Dans un entretien accordé à Financial Afrik, le Directeur général de Wave Sénégal, El Hadji Malick Guèye, a partagé sa vision sur les réformes réglementaires en cours et l'introduction de la Taxe sur les Transferts d'Argent (TTA). Si la licorne adhère à l’effort national, elle alerte sur la nécessité de préserver l’innovation et le consommateur.

Un engagement envers l'effort national, mais sous conditions
Le Sénégal traverse une phase de restructuration budgétaire majeure à travers son Plan de redressement économique et social (Pres). C'est dans ce cadre que les autorités ont instauré la TTA (Taxe sur les Transferts d’Argent), une mesure visant à mobiliser davantage de ressources domestiques auprès d'un secteur financier numérique en pleine explosion.

​Pour El Hadji Malick Guèye, la position de Wave est celle d'un partenaire responsable.
« Le patron de Wave Sénégal assure qu’ils comprennent pleinement les motivations de ladite taxe et adhèrent à l’objectif de contribution du secteur à l’effort national », rapporte le journal. Toutefois, cette adhésion n'est pas un chèque en blanc. Le dirigeant souligne que le cadre doit rester « juste et équilibré ».

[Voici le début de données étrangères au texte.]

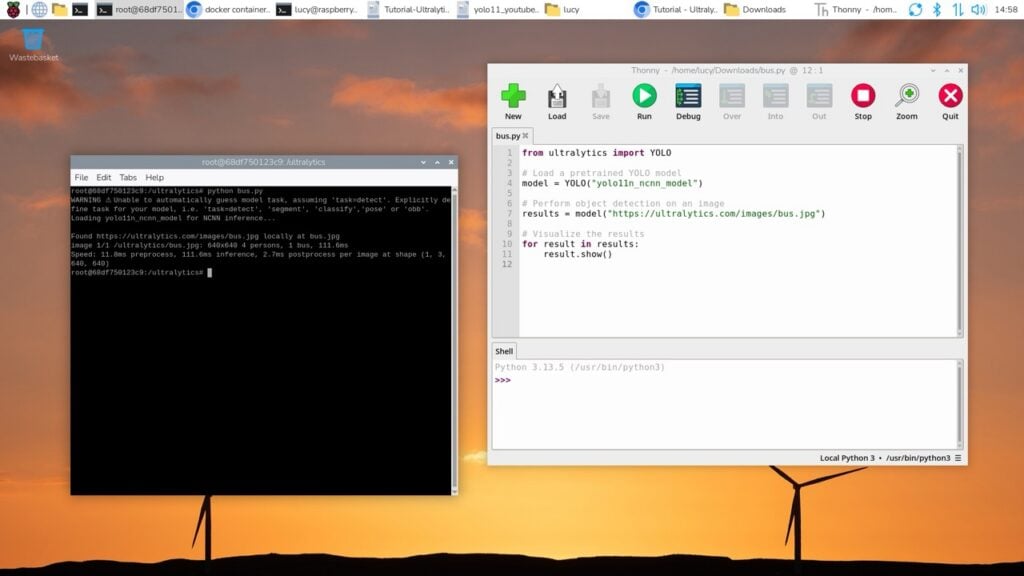Open the volume control in the tray

[980, 9]
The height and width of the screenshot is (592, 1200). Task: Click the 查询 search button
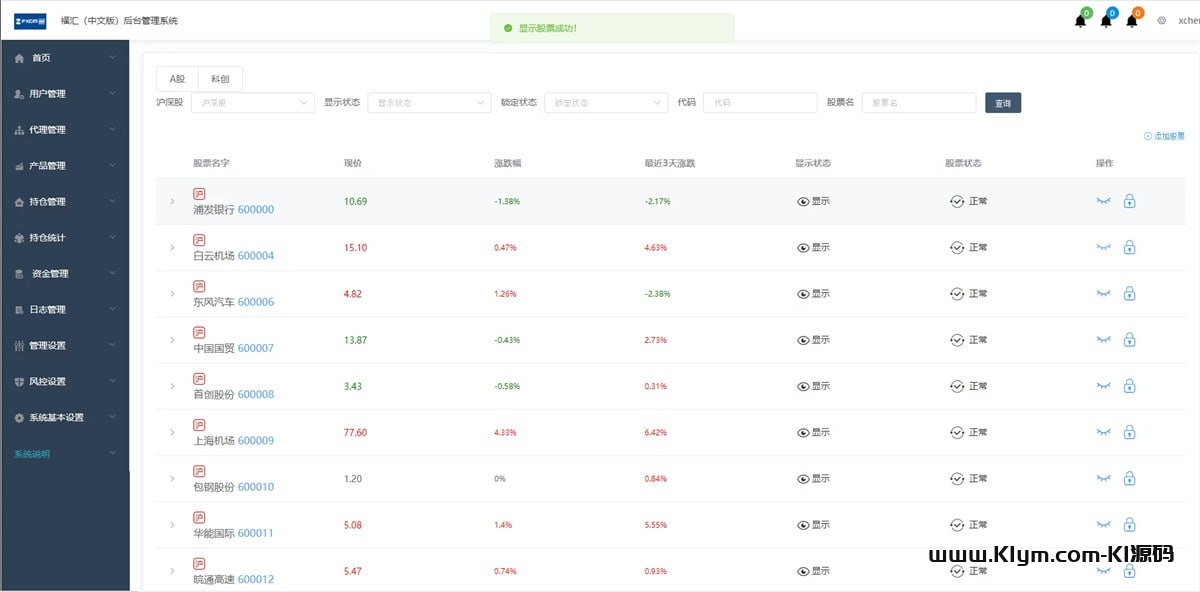pos(1003,102)
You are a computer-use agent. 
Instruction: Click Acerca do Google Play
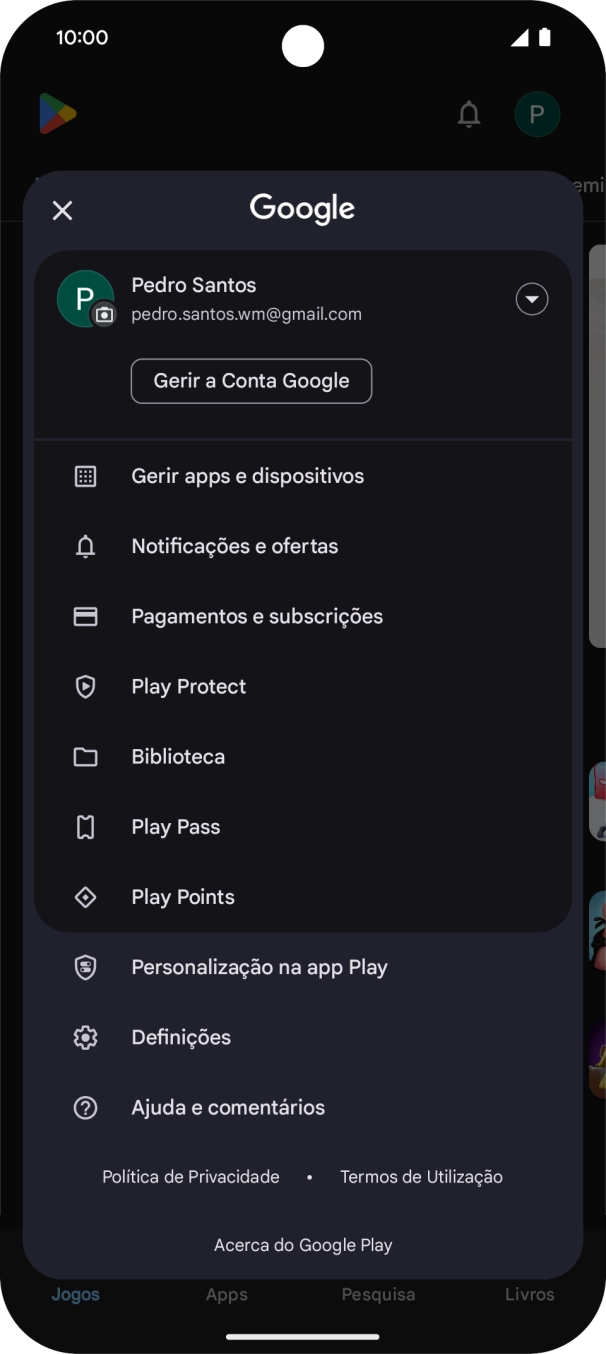pos(302,1245)
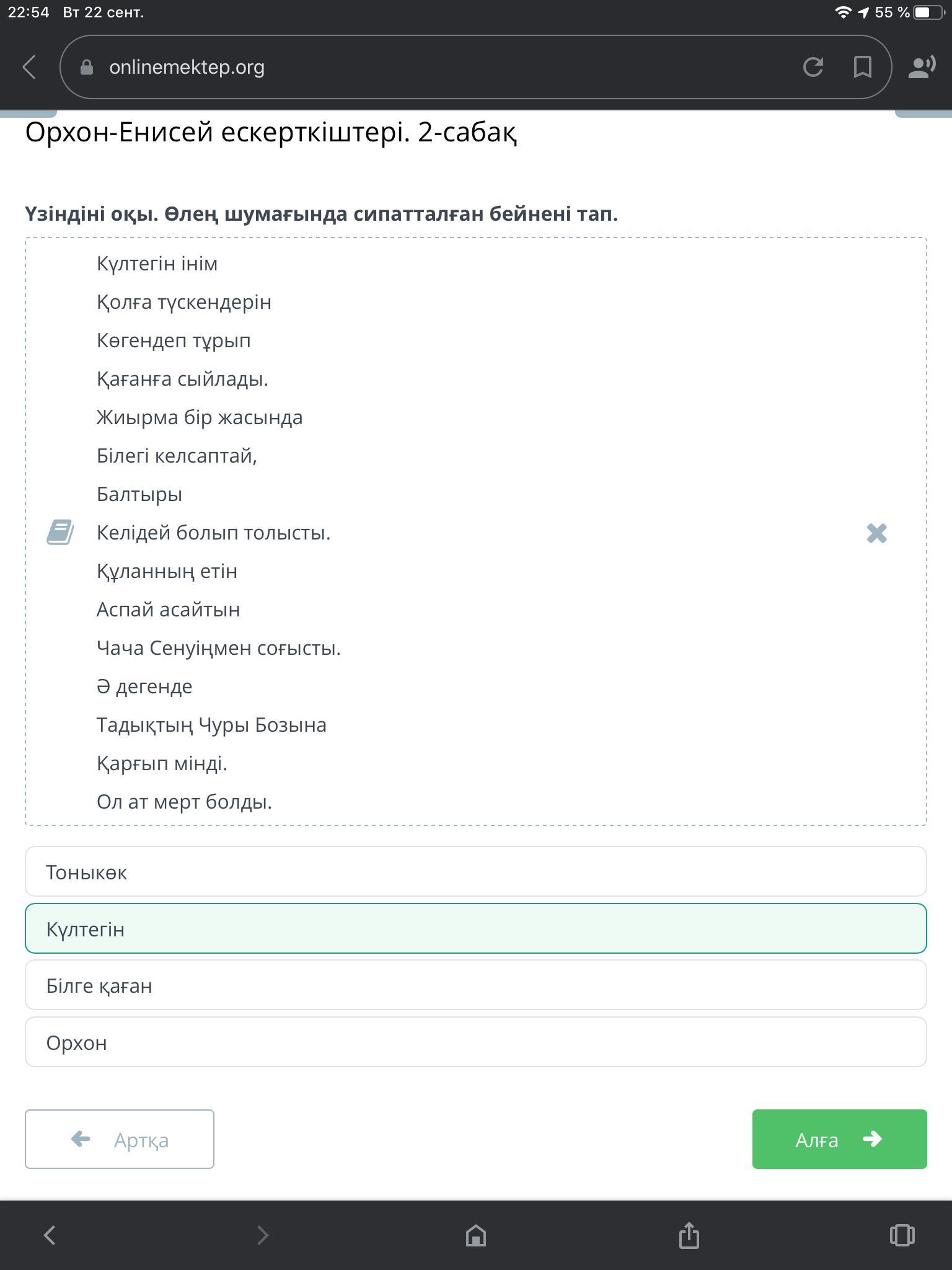Tap the lock icon in the address bar
Viewport: 952px width, 1270px height.
tap(87, 67)
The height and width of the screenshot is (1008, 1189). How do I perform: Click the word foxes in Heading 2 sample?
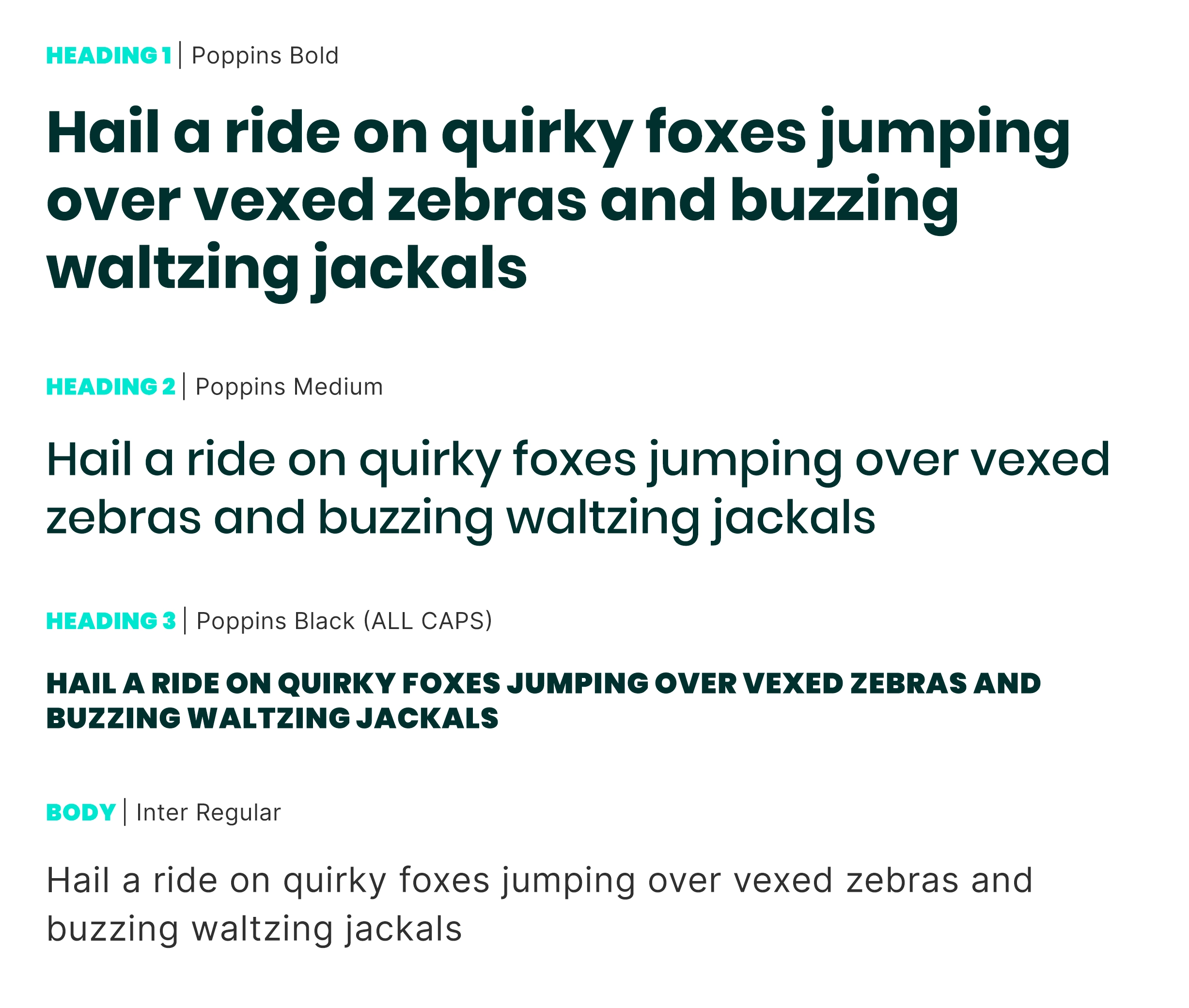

Entretien exclusif avec El Hadji Malick Gueye, Directeur général de #Wave  Digital Finance https://t.co/4k7MQEmfGt

Le risque de "peser excessivement" sur le panier de la ménagère
L'enjeu majeur de cette taxe réside dans sa répercussion finale. Depuis son arrivée, Wave a radicalement transformé le paysage financier sénégalais en imposant le modèle du « 1% » sur les frais de transfert, boostant ainsi l'inclusion financière.

Une pression fiscale trop lourde ou mal conçue pourrait briser cet élan. Malick Guèye craint qu'une mise en œuvre rigide ne finisse par « peser excessivement sur le pouvoir d’achat des usagers », dans un contexte d'inflation mondiale. Pour les opérateurs, la marge de manœuvre est réduite. Une taxe mal ajustée pourrait freiner les investissements dans l'extension du réseau et les nouvelles infrastructures.

L'incertitude réglementaire : le frein à l'innovation
Au-delà de l'aspect purement monétaire, c'est la visibilité du secteur qui préoccupe la FinTech. « Le renforcement du cadre réglementaire et les discussions fiscales introduisent une part d’incertitude », signale le DG de Wave.

Pour qu'un secteur aussi dynamique que celui des services financiers mobiles continue de prospérer, deux piliers sont indispensables. Les investisseurs et les opérateurs ont besoin de règles stables pour planifier sur le long terme. El Hadji Malick Guèye insiste sur le fait que le dialogue entre les autorités et les acteurs du secteur est « essentiel pour garantir un cadre soutenable et favorable à l’innovation ».

Le message du patron de Wave est un appel à la concertation. Si le secteur financier numérique est devenu une "vache à lait" potentielle pour l'État, il reste également le principal moteur de la bancarisation des populations rurales et précaires. L'enjeu pour le gouvernement sénégalais sera donc de collecter l'impôt sans étouffer la poule aux œufs d'or, garantissant ainsi que le Sénégal demeure le hub FinTech de l'Afrique de l'Ouest.